▶ SUPPLIED MATERIAL
^^^^^^^^

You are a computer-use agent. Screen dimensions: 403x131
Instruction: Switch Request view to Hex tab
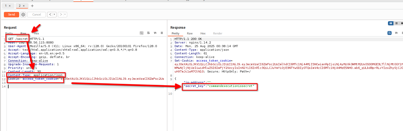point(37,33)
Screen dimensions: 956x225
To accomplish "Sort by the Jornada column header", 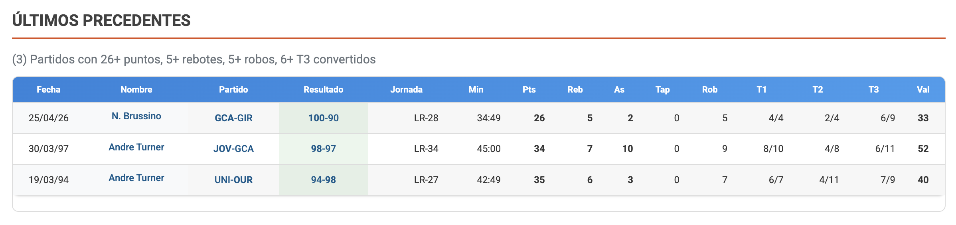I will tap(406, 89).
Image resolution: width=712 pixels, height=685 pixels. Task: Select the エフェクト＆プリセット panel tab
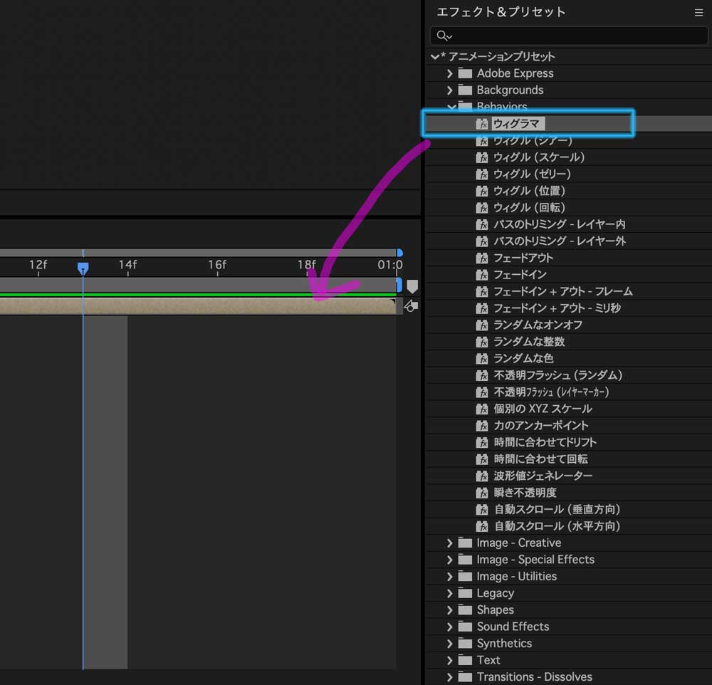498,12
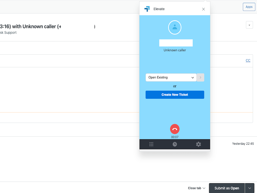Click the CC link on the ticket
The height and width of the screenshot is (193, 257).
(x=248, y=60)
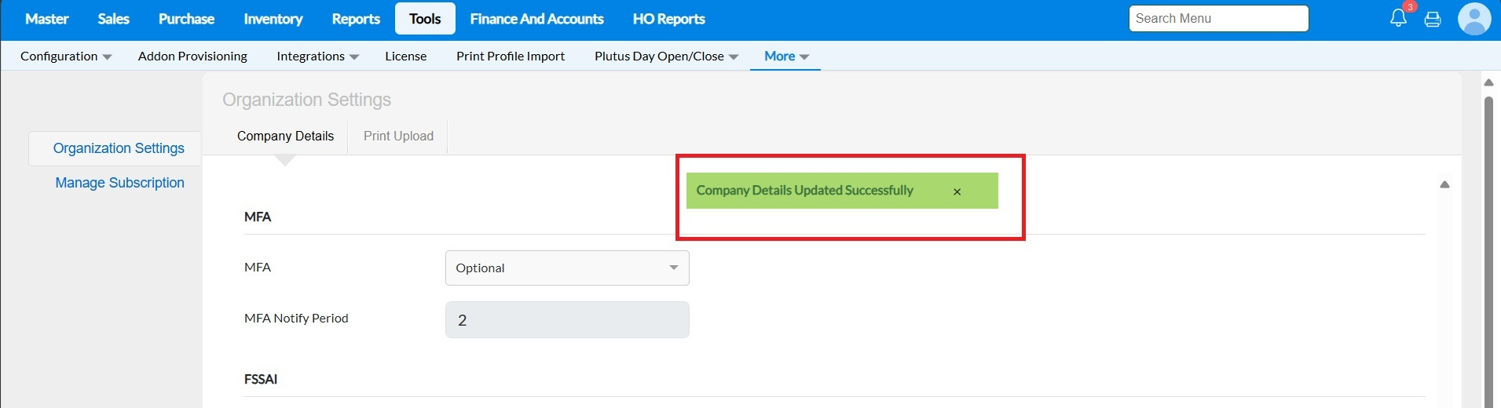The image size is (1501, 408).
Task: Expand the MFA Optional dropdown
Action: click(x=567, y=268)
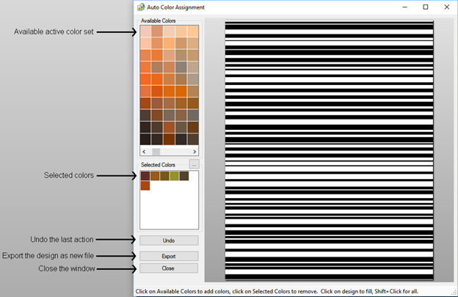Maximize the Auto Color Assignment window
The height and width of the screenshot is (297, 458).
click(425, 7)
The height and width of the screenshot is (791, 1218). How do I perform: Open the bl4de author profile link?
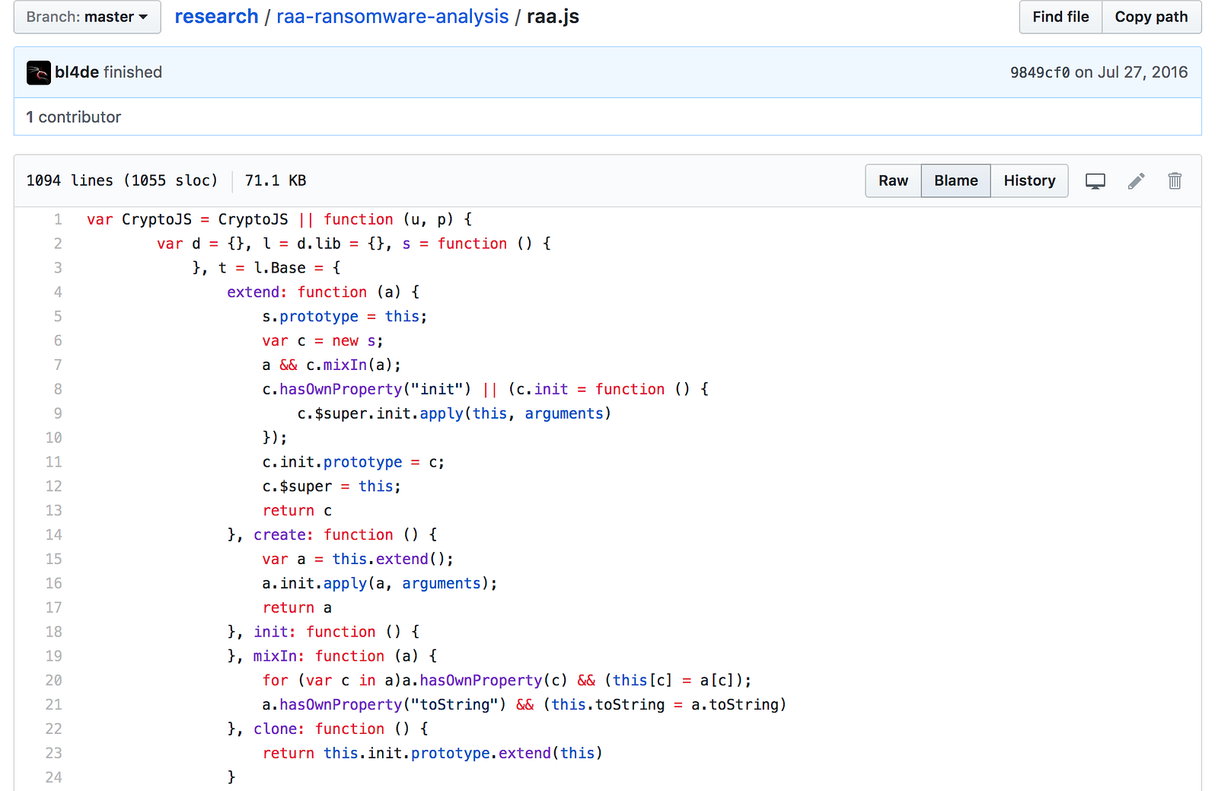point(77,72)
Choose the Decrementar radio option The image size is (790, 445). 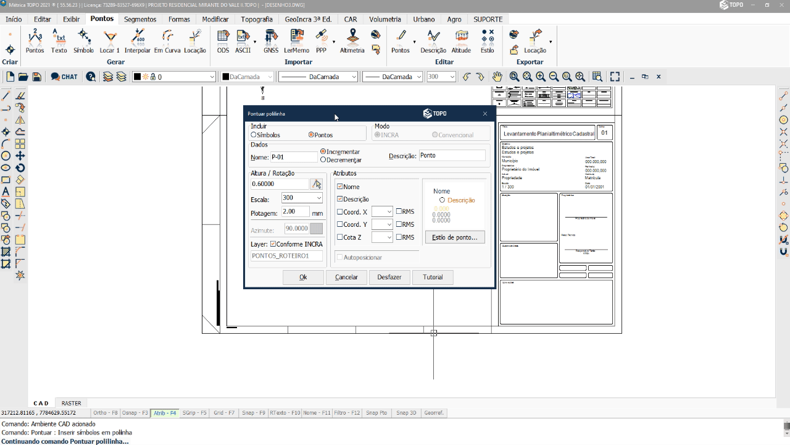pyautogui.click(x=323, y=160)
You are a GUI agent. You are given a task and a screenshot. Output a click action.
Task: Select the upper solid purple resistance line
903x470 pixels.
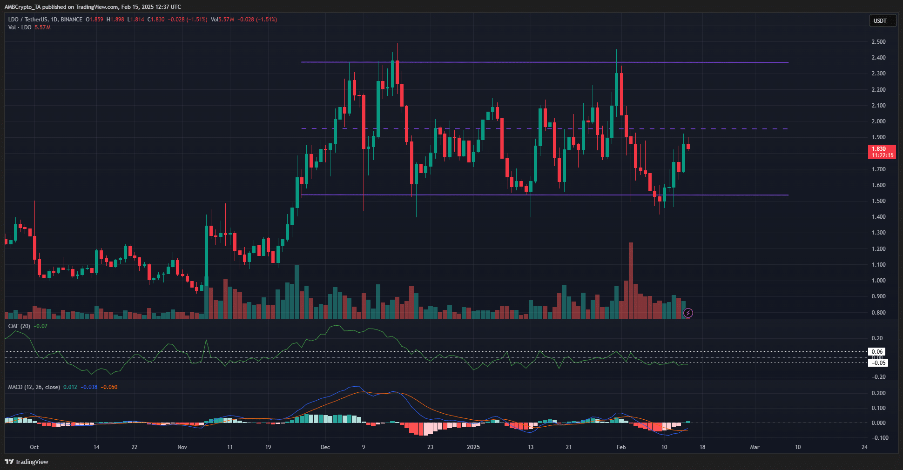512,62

^^^^^^^^

▶ ABOUT THIS TASK
A line qualifies when it holds the word "agent"; report all qualifying lines from the records above.

▶ EXERCISE OUTPUT
You are a computer-use agent. Screen dimensions: 403x131
You are a GUI agent. You are given a task and a screenshot. Output a click action.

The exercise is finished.